I hear…a devilish angel ringing…
Alice Cooper was raised in Glendale, on the Valley’s working-class West Side, before making it big and returning to a ritzy home on the upper-crust East Side.
These days, as he drives around some of the Valley’s rougher hoods, say on the way to a downtown concert, when he sees tough-looking kids hanging out on the streets, he doesn’t see drug dealers and gang bangers.
He sees R&R: rockers and rappers.
(As he told me for a Mesa Tribune story earlier this year, “How do we know the kid out there selling drugs isn’t a great guitar player? He doesn’t know that - he’s never had a guitar in his hands.
“So what if we pull him in off the street and say, ‘Look, you can get just as addicted to a guitar as you can to meth. And you can be in a band, not a gang.’
“And it works.”)
The idea for starting a music incubator came to him years ago, when he was cutting his teeth in far-rougher Detroit. After hitting the charts with the song “School’s Out” in 1972, the album “Billion Dollar Babies” in 1973 and selling millions of nearly two dozen subsequent albums (including this year’s appropriately-named “Detroit Stories”), Cooper stockpiled the resources to fund his dream.
Enter the Alice Cooper Solid Rock Teen Centers, where kids can learn how to play guitar, get recording tips or just hang out in Phoenix and now Mesa (site of a second teen center).
While “Elected” and “Under My Wheels” are crushers, maybe the best of his hits is the snarly black-comedy of “No More Mr. Nice Guy.” The irony is that, though he says he was quite a self-centered, immature handful (the word “jagoff” comes to mind, but that’s the Pittsburgh in me) in his boozing days, a sober Alice Cooper emerged as probably the nicest guy in rock and roll.
Rather than enjoying his fame and fortune, he continues to push for opportunities for the next generation of musicians.
According to the center's website, “The Rock Teen Center inspires teens (12-20) to grow through music, dance and art. We provide vocational training in sound and recording, lighting and staging, video production, as well as a computer lab and a cool, supervised facility for the teens to engage with their peers.

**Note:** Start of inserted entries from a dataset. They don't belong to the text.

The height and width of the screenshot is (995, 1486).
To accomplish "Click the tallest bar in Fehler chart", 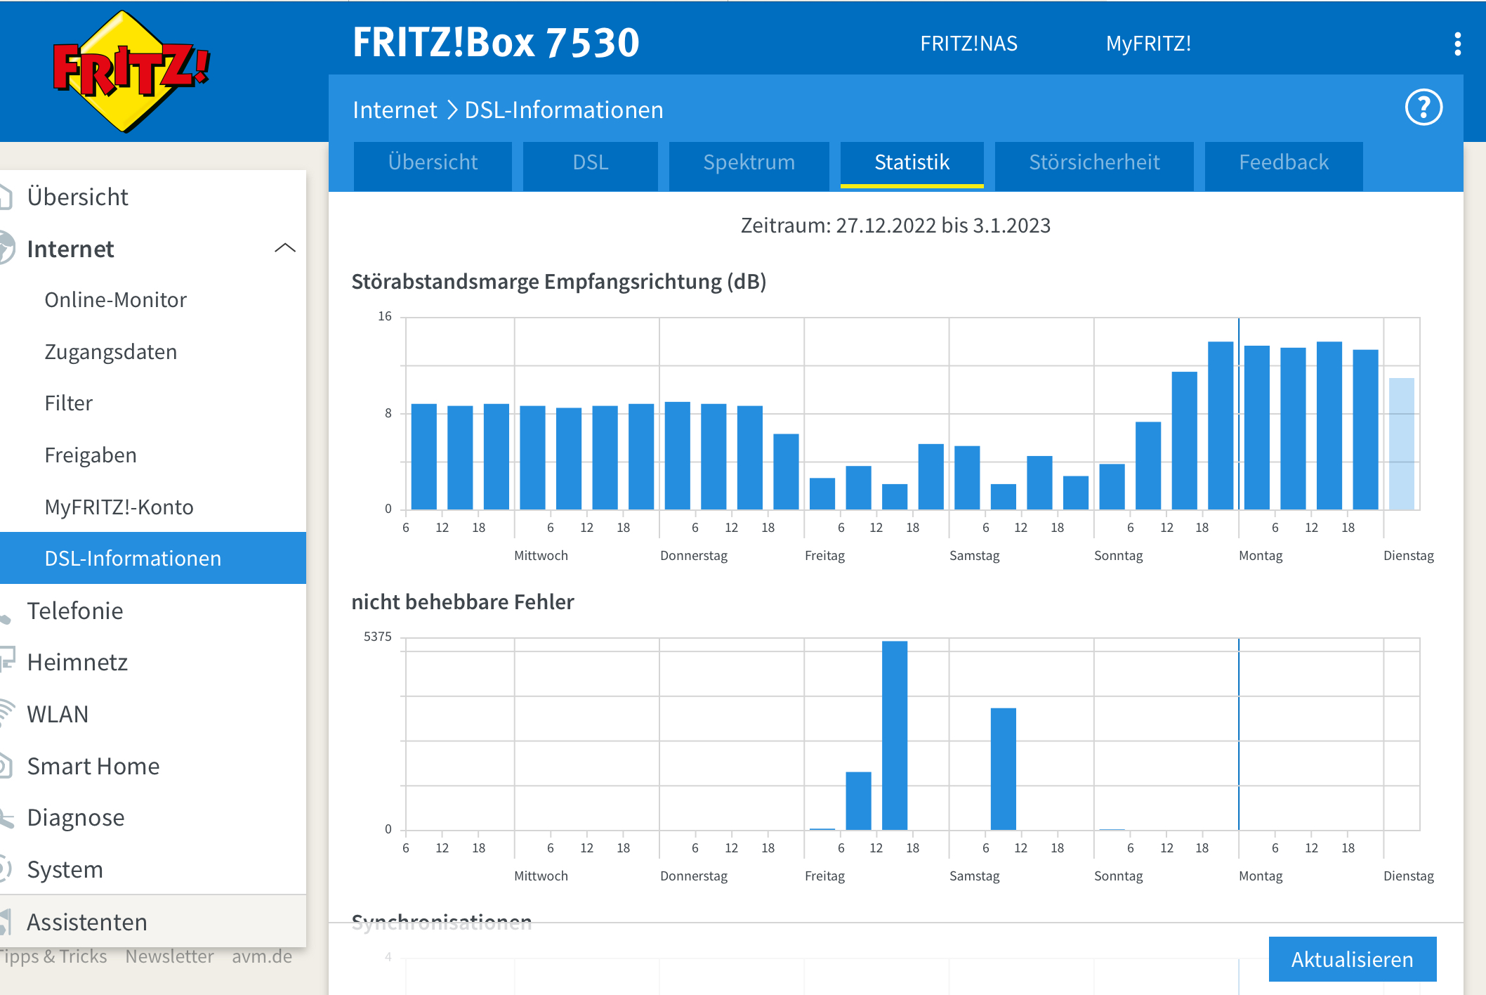I will point(894,734).
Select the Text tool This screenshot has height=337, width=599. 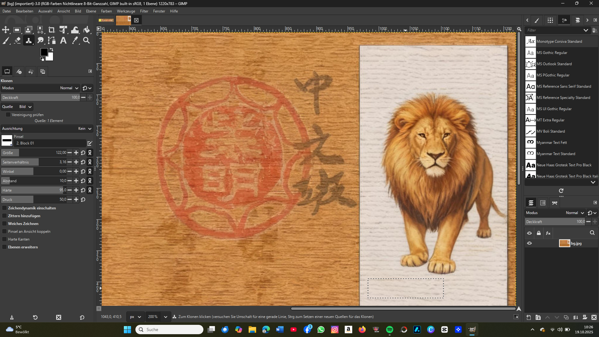[x=63, y=40]
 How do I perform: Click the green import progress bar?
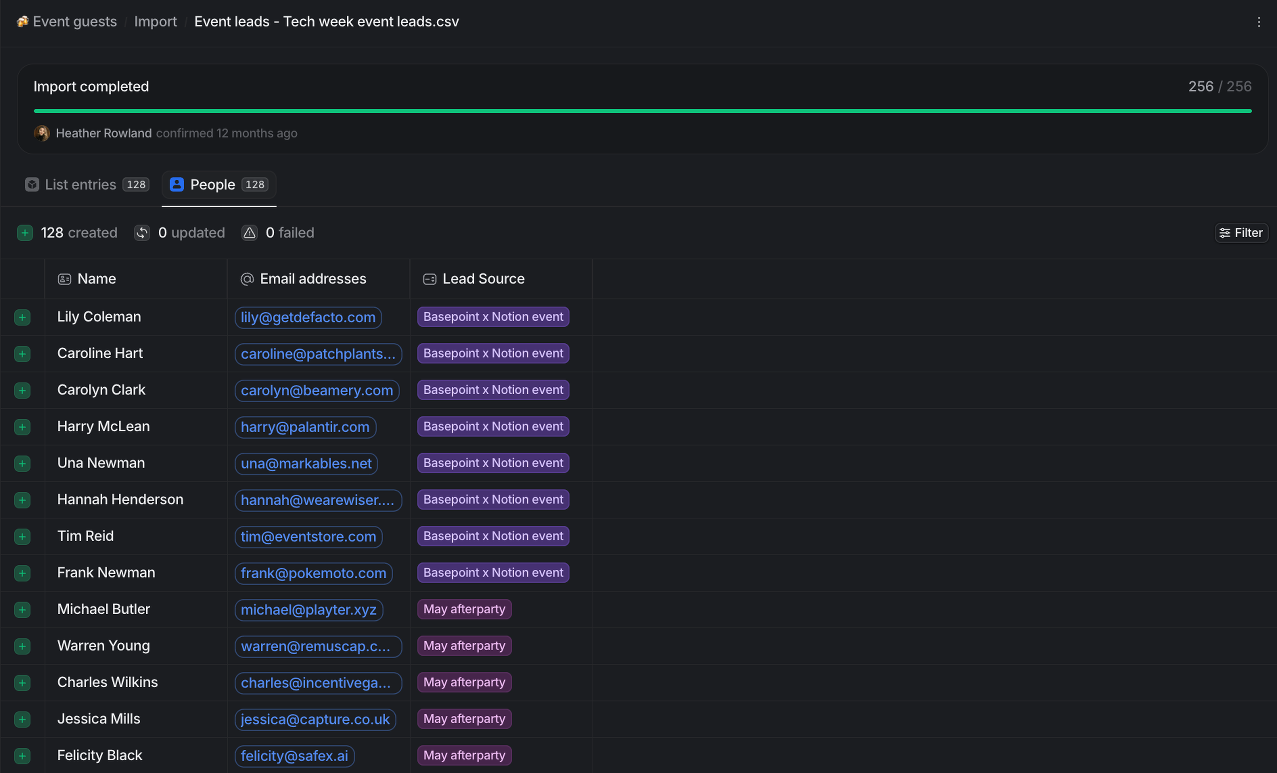[642, 111]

In a time where public schools are cutting funding for empowering programs like music, dance and art, The Rock cultivates a love of the arts to inspire and challenge teens to embrace artistic excellence and reach their full potential.”
And it’s free to all comers.
While donations are gladly accepted, the centers rely on a big annual fundraiser: The star-studded “Christmas Pudding” concerts.
This year's show is Saturday, Dec. 4, at the Celebrity Theatre.
Alice will rock out, with support from rock-star buds like Ace Frehley (KISS), Tom Morello (Rage Against The Machine), Felix Cavaliere (The Rascals), Ed Roland (Collective Soul) and Mark McGrath (Sugar Ray).
Click here for details and tickets.
The show also features a performance by Isaiah Tilson, who not only isn’t a rock star—he isn’t even a rocker.
A Justin Timberlake type, young Tilson mixes in R&B originals with covers of the likes of Frank Sinatra, Elvis Presley and Nina Simone.
Tilson was the top soloist in this year’s Pudding Musical Talent Competition, getting a spot at the big concert.
Isaiah Tilson
The Sintrics
The Sintrics, a young rock band who would be at home in any post-70s era, and the sludgy metal band KOZA tied for best band, so both also will be rocking out alongside Cooper.